Information given —
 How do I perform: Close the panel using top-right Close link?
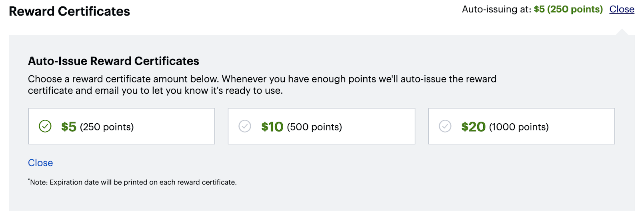(x=622, y=9)
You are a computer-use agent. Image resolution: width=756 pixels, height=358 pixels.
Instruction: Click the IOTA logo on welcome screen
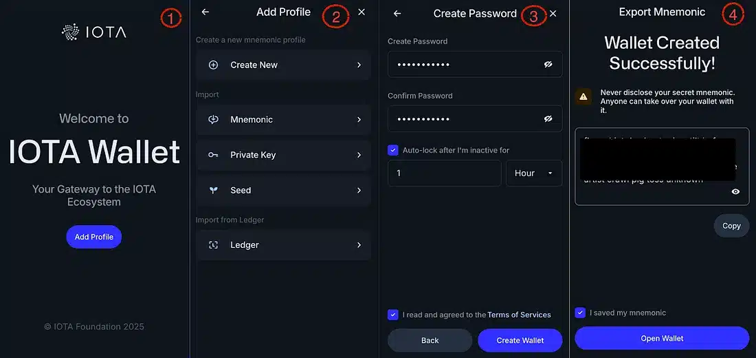click(x=94, y=32)
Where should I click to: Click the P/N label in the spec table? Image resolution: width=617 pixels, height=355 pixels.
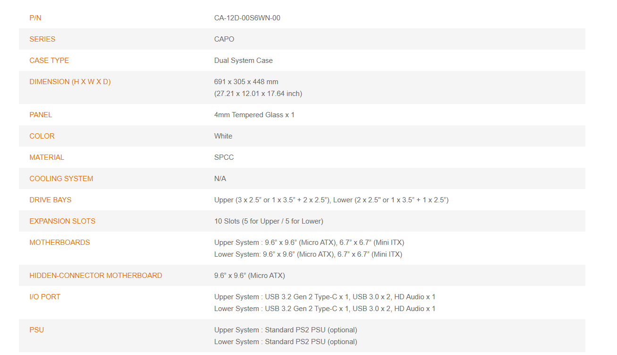35,18
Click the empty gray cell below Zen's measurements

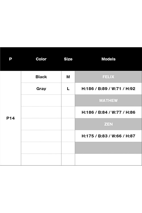108,148
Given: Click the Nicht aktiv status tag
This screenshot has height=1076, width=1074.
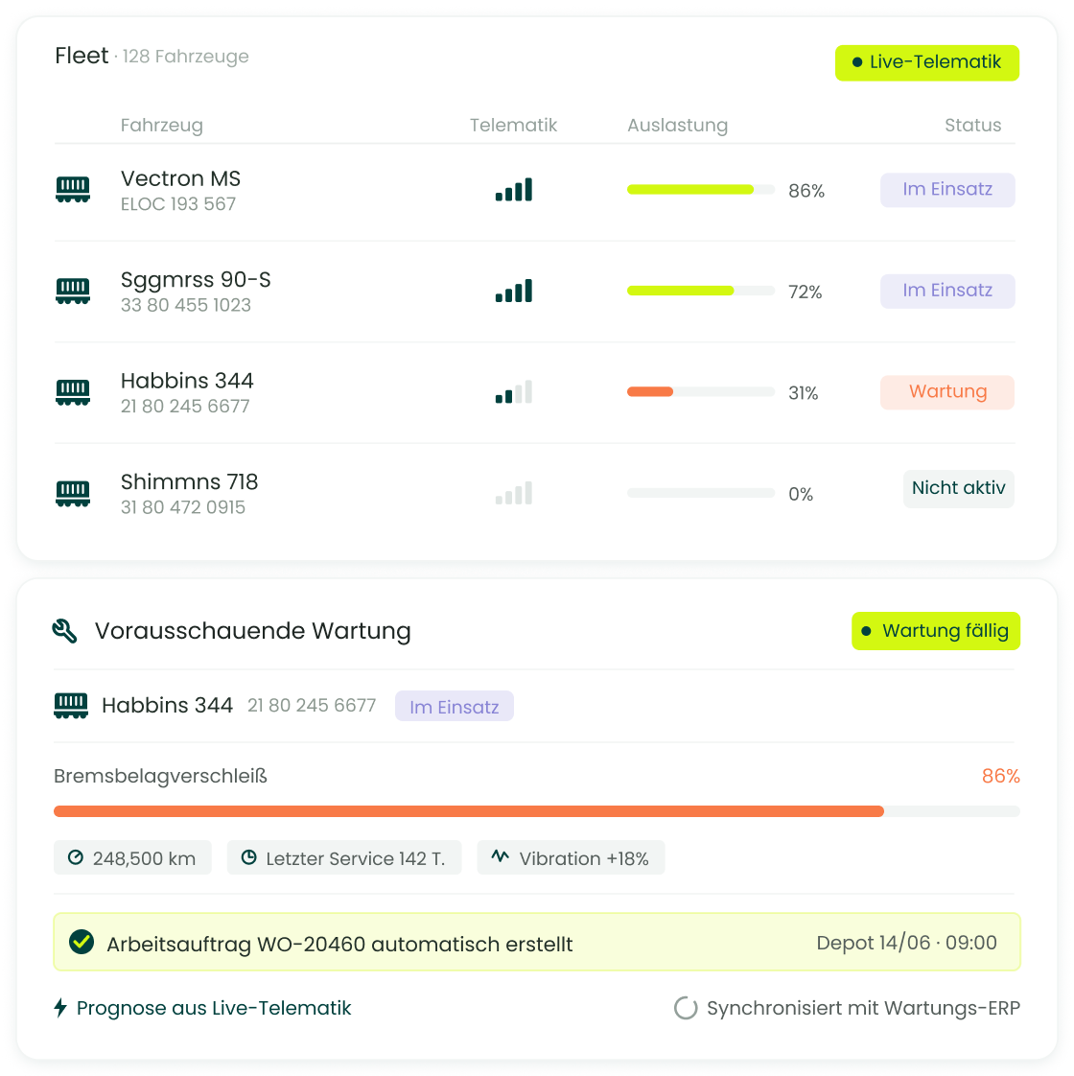Looking at the screenshot, I should pyautogui.click(x=958, y=488).
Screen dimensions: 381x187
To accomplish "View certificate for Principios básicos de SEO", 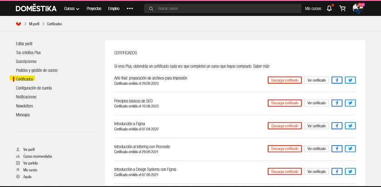I will (x=316, y=103).
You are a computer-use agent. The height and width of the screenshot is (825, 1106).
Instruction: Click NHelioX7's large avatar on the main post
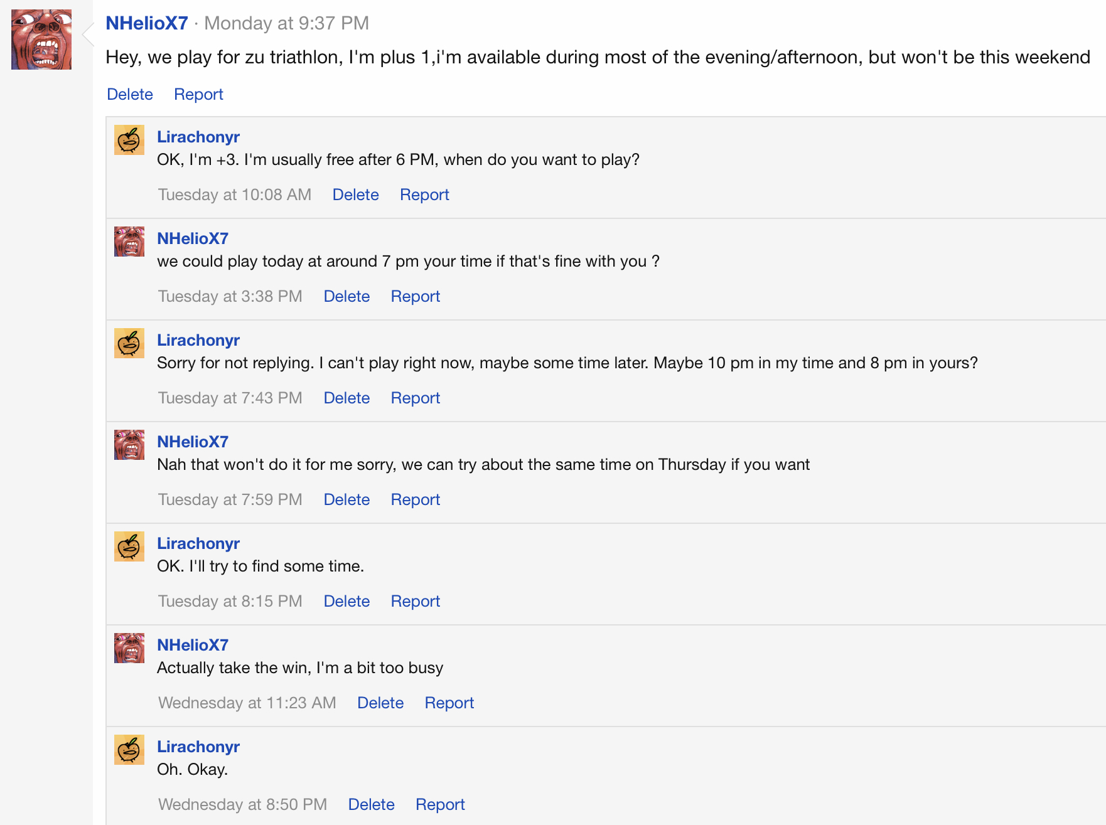[x=41, y=40]
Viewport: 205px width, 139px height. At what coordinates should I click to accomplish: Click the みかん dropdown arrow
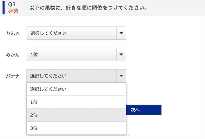121,55
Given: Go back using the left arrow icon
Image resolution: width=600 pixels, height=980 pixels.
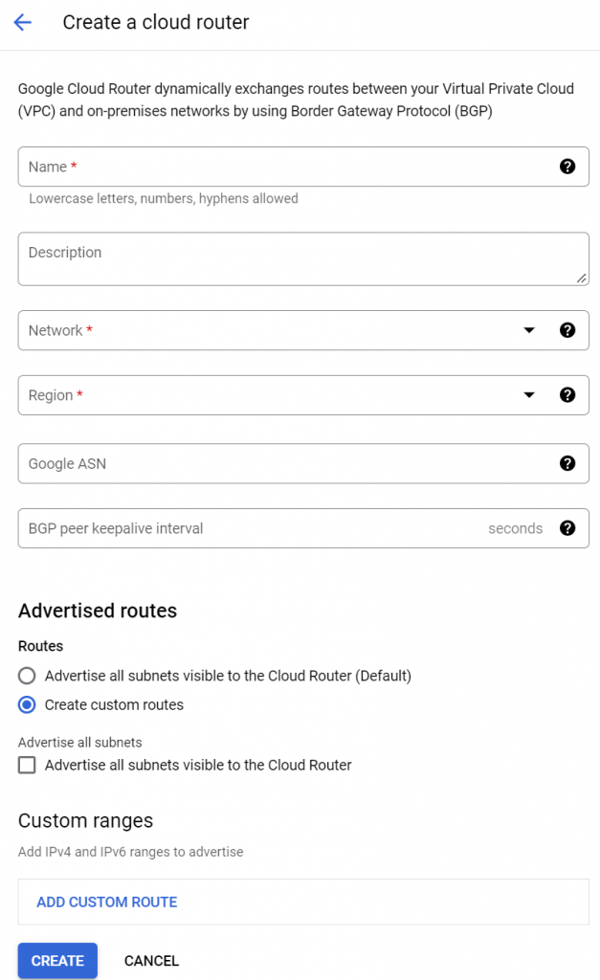Looking at the screenshot, I should [x=23, y=23].
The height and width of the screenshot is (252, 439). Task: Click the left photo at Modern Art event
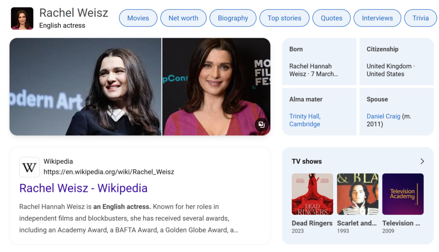pos(85,87)
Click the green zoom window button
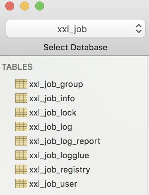 tap(40, 6)
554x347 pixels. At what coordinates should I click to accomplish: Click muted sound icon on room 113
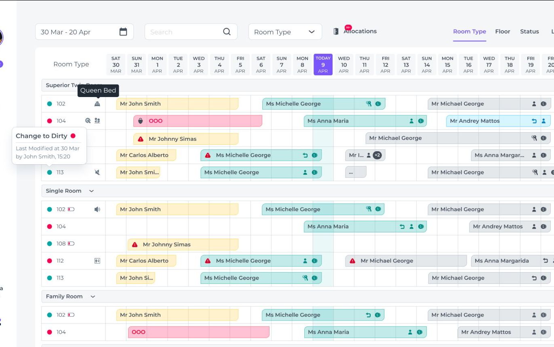(x=97, y=172)
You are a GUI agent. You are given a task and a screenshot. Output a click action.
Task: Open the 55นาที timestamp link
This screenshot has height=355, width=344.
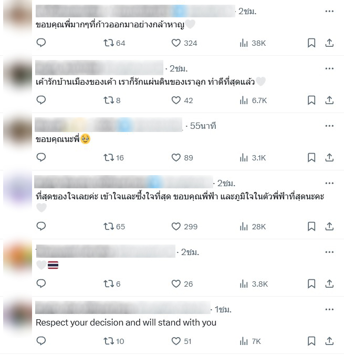click(x=203, y=126)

What the exercise asks — Start with the line that holds "You are a GUI" and retype each line through the last one in the data, exactly and without pictures.

Task output —
You are a GUI agent. You are given a task and a screenshot. Output a click action.
Task: Open the 55นาที timestamp link
This screenshot has height=355, width=344.
click(x=203, y=126)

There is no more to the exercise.